TF-IDF and N-grams
The Problem with Common Words, and What TF-IDF Does About It
Bag of words has a problem: in a corpus of movie reviews, movie shows up in basically every document. It's not informative — it's just the topic. In order to focus on the most meaningful words, we would like to downweight common words and upweight words that are distinctive to a specific document.
That's TF-IDF: Term Frequency × Inverse Document Frequency.
- TF is just the count from bag-of-words.
- IDF is the log of (total documents / documents containing this word). A word in 1 of 6 documents gets a high IDF. A word in 6 of 6 gets an IDF of zero.
So for amazing (appears twice in our review, in 1 of 6 documents):
TF-IDF = 2 × log(6/1) ≈ 1.56
For movie (appears once, in 2 of 6 documents):
TF-IDF = 1 × log(6/2) ≈ 0.48
amazing is now correctly identified as the more informative word in this review. TF-IDF is one of the most useful tools in NLP, and it's been powering search ranking algorithms for decades.
IDF values (corpus-wide)
Higher IDF = more distinctive. Words in all docs get IDF = 0.

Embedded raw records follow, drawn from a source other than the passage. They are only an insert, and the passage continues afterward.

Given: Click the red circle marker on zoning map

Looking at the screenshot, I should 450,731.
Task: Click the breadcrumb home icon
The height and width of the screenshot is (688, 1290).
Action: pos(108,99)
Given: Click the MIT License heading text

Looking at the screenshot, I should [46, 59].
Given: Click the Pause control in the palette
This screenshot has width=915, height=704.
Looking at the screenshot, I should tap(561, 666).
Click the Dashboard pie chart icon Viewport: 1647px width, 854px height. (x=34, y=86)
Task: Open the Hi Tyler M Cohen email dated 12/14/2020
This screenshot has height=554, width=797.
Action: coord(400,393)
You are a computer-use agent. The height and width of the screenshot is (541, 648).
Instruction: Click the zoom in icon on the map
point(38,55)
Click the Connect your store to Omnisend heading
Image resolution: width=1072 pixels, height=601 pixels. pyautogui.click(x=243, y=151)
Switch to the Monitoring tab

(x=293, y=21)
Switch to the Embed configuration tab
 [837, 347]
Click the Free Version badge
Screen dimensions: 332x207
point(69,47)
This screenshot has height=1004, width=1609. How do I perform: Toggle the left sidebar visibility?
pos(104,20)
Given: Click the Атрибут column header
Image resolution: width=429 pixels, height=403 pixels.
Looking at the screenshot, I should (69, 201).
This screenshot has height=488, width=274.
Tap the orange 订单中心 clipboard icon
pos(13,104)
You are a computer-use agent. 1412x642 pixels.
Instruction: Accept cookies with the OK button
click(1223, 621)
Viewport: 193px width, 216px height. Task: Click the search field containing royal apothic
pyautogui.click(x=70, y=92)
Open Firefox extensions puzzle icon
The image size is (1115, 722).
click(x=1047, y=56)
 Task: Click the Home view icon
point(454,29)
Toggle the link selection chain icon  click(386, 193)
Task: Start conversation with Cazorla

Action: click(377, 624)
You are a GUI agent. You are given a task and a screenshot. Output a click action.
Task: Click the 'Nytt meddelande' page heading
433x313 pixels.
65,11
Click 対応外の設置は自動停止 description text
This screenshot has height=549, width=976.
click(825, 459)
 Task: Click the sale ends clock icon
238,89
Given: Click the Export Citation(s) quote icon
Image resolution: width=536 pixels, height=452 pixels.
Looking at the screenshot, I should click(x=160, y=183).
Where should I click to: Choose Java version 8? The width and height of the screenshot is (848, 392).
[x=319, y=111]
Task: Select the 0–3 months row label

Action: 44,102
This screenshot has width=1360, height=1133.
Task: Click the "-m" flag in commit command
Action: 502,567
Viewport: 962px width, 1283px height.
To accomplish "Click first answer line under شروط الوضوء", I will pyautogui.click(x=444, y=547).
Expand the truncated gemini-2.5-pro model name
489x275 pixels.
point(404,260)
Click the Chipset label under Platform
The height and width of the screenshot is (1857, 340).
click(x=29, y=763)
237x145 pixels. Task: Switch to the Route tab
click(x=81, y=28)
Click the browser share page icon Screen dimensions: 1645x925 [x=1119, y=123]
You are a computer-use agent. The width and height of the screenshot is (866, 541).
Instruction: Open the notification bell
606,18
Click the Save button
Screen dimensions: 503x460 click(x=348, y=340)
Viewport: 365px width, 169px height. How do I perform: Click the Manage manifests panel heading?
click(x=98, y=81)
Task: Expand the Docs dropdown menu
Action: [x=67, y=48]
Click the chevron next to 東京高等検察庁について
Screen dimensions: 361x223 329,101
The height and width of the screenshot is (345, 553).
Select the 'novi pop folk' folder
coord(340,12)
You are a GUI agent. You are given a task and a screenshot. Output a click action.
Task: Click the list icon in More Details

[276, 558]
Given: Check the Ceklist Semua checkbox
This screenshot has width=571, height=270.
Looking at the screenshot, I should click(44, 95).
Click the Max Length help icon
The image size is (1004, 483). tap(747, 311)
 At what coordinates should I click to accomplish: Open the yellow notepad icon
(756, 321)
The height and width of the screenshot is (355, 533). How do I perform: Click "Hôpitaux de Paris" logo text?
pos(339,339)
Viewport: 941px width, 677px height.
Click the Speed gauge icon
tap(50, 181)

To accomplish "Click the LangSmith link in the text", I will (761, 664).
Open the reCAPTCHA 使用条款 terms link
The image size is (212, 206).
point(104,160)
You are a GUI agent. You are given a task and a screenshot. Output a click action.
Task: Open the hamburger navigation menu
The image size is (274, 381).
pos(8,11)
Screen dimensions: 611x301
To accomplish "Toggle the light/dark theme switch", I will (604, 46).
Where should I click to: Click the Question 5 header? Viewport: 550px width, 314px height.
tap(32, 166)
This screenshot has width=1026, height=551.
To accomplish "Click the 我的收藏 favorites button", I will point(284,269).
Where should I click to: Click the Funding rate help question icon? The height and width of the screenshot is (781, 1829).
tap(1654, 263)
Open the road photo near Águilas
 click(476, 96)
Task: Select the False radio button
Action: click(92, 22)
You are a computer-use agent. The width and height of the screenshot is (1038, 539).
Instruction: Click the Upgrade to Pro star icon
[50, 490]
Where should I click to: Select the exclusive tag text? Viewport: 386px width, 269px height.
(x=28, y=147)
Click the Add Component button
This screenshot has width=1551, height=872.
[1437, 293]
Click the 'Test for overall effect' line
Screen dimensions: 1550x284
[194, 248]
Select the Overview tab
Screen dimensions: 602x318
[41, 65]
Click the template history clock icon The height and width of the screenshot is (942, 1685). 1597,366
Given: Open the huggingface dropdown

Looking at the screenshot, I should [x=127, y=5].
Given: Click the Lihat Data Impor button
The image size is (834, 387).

Formula: TF-IDF = (count / doc length) × log(N / df). Words unique to one document score highest. Words appearing in every document score 0.
Enter a small corpus and see TF-IDF scores computed in real time. Compare which words rise and which fall relative to raw counts.
N-grams: Sneaking Word Order Back In
Bag-of-words throws away word order. "Terrible acting but great plot" and "Great acting but terrible plot" become the same vector.
N-grams patch this. Instead of counting single words (unigrams), count adjacent pairs (bigrams) or triples (trigrams):
- Unigrams:
great,movie,amazing,plot - Bigrams:
great movie,movie amazing,amazing plot - Trigrams:
great movie amazing,movie amazing plot
Bigrams helps with negation handling: "not good" becomes a single bigram token that the model can learn to associate with negative sentiment. Bag-of-words on unigrams will count good as positive — a bigram model can recognize the construction.
Real World: Elasticsearch Search Relevance
TF-IDF still powers production search systems. Elasticsearch's relevance scoring is, at its core, TF-IDF with refinements. When you build a RAG system later in this unit, you'll see TF-IDF retrieval as a perfectly viable competitor to dense vector search in many domains.
In a corpus of 1,000 product reviews, the word 'product' appears in every single review. What would its IDF score be, and what does that mean for its usefulness as a feature?